Sunday, December 21, 2008

CRAZY

I haven't been this hormonal in a long time. Last night, it started....

My mom made my siblings and I popcorn for dinner. I love popcorn and, like the crazy girl I am, hid it so that I could control when my siblings ate some. They obliged. However, soon enough, my dad ambled into the kitchen, reached onto the counter and grabbed the largest bowl of popcorn.

"You better not eat all of that," I warned him. I tried to be normal, to control the edge in my voice, but inside I was raging. My popcorn! MY POPCORN!

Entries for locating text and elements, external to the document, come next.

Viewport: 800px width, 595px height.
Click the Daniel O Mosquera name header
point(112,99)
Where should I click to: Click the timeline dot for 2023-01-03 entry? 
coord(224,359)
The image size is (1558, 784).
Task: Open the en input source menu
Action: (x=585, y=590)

He went into the TV room and proceeded to eat HALF THE BOWL. I could not control myself when I walked in ten minutes later, his greedy fingers scooping the delicious kernels into his mouth, his eyes trained to the television screen, not even visually enjoying the buttery goodness. "You can't take that popcorn!" I cried. "It's for our dinner!"

My dad threw the bowl down and stalked off. I ran upstairs and cried until my parents left for their date.

Eventually, I came back downstairs and my siblings and I took our full bowls of popcorn (my mom had made us some more) and watched some movies. First, we watched The Lion King. I could not understand how I ever handled The Lion King before. Its devastating! I couldn't stop crying. We put in Rudolph, instead. Also, devastating. He's a misfit! I couldn't handle it. I left after twenty minutes and went to read Chloe's book 21 Proms. I cried and cried.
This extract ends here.